And to my Colorado Romance Writer peeps, who always keep me going, even when it feels like I should stop. Thanks so much to all of you!
To my love—Jeff, I can’t imagine where I’d be without you.
To K & B—thanks for all the fish! LOL!
And of course to Jessa Slade for her fabulous editing, Carol Agnew for her fabulous proofing, and to Ivytail designs for all the hours helping me tweak those covers
Love you all!
-Jessica
Copyright Information
This is a work of fiction and any resemblance to any person living or dead, or any events and occurrences is purely coincidental. All of the characters, organizations, and events portrayed in this novel are either products of the author’s imagination, or are used fictitiously. No part of this book may be reproduced in any form or by any electronic or mechanical means including information storage and retrieval systems, without permission in writing from the author. The only exception is by a reviewer, who may quote short excerpts in a review. Please purchase only authorized editions.

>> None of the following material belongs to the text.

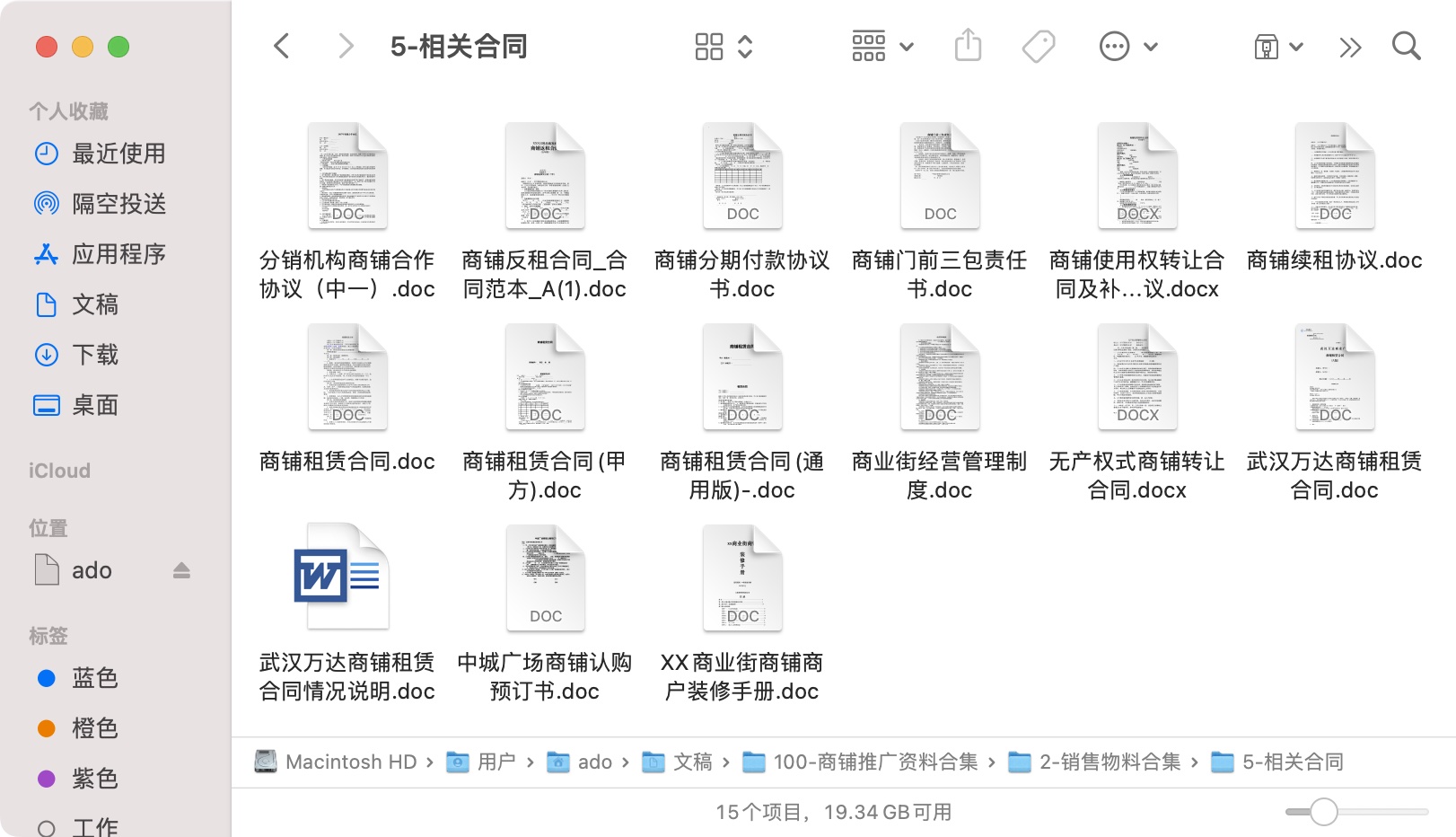Open the Search magnifier icon
The width and height of the screenshot is (1456, 837).
[1406, 46]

Copyright 2017 by Jessica Aspen
Originally published as THE WINTER QUEEN’S DRAGON, January 2017 by Abracadabra Publishing
All rights reserved
Cover design: Ivytail Designs
All rights reserved
Chapter One
One hundred years ago...
Siobhan stared up at the impossibly high sides of the outer walls of the Winter Court, her stomach twisting in fear. In the dark, the tiny blue lights of the frost fairies were only deep purple flickers reflected in ice refrozen so many times that even the smallest bubbles of air were eliminated and the surface became as slick as black glass.
“I must be crazy. It’s twenty feet tall.” She turned to the five tiny fairies floating in tight formation next to her like a small flock of night birds. “You sprinkled the sentries with sleeping dust? Right? Good. While we wait for that to work, show me again why I’m sneaking into the compound of one of the most powerful fae queens in Underhill. Maybe I’ll see something that can help us. Doubtful, since I’ve watched it over and over again, but I’ll take any help I can get at this point.”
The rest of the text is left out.